Swedenborgsgatan – S?dermalm
SOFIA ZETTERLUND IS sitting in the window of the little bar opposite the eastern exit from the Mariatorget metro station. She hasn’t yet recovered from her breakdown the previous day, and stares out at the bald horse-chestnut trees over an untouched plate of hash. In summer this is one of the leafiest streets in the city, but now all she can see are the gloomy skeletons of the trees. The branches stand out against the grey sky like the veins in a lung.
Soon the snow will be here, she thinks.
Instead of eating she leafs through a gossip magazine someone has left on the table. One article catches her eye, because it’s about a young woman she coached for a while. The pseudo-celebrity, nude model and now porn actress Carolina Glanz.
The article makes her lose her appetite even more. Miss Glanz, according to the magazine’s well-placed sources, has managed in the little more than a month to have her second breast enhancement, marry and then divorce a rich American, perform in a dozen films for a major porn producer, and write a book about it all. An autobiography. Twenty-two years old.

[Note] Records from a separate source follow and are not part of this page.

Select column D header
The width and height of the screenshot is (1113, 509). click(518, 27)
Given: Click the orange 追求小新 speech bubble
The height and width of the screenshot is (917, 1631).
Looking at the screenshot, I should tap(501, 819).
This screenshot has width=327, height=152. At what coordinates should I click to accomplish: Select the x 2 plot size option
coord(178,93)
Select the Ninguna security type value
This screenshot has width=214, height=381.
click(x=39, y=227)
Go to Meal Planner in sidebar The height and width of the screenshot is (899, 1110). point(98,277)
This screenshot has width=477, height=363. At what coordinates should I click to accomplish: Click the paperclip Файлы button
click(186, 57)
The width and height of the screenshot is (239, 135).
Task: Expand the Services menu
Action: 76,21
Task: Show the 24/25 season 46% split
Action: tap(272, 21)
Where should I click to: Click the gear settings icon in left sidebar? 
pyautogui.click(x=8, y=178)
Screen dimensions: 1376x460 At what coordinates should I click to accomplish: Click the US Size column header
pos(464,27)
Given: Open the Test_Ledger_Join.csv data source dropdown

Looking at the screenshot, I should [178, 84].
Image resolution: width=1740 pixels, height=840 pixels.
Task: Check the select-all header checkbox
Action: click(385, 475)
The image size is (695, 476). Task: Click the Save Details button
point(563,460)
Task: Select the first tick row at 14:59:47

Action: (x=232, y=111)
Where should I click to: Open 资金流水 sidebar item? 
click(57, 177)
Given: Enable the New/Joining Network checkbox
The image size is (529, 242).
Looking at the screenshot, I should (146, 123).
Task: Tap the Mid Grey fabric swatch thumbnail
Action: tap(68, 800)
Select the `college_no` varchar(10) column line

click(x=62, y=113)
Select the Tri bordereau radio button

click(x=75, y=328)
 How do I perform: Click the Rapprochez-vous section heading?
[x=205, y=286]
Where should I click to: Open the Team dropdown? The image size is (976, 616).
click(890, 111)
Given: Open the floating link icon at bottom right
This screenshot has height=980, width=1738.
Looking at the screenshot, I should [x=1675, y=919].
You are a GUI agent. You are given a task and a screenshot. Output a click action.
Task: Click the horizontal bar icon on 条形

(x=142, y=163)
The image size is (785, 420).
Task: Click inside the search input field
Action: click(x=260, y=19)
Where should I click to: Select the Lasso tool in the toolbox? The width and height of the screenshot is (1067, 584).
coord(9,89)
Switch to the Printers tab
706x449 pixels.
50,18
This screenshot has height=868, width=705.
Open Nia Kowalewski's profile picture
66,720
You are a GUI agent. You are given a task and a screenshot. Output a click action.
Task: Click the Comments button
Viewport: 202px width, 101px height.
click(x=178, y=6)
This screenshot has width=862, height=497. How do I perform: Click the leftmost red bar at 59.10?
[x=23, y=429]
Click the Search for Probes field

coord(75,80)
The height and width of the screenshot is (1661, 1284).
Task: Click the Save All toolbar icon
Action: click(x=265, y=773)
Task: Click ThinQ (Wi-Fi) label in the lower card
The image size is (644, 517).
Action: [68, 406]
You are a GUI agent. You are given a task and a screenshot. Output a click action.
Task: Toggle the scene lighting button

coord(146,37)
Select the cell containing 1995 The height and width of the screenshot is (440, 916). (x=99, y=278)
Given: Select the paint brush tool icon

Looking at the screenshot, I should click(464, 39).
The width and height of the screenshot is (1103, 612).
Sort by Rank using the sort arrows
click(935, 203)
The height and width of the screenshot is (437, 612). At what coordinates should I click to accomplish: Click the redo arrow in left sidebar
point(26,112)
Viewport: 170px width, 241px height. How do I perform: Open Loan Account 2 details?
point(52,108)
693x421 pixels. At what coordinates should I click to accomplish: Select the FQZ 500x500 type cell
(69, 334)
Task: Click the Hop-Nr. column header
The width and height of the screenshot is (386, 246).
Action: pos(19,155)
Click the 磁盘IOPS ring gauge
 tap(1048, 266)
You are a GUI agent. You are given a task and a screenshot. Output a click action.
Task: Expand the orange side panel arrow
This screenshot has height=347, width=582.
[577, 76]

Sofia tosses the magazine aside and sits there for another ten minutes without touching her food. Tiredness and oversensitivity after several nights of disturbed sleep – or, rather, troubled wakefulness – are having a paralysing effect on her, and in the end she begins to pick at the plate in a feeble attempt to summon up some enthusiasm.
Although she asked for the egg to be raw, they’ve fried it. Raw egg, not fried. But they still got the order wrong.
She pushes the plate away, gets up and leaves the bar.
Pull yourself together now, she thinks as she checks that she remembered to pick up her purse. You’ve got a job to do.
As she crosses the street she catches sight of someone she recognises. Huddled up and wearing a dark coat and a red woolly hat.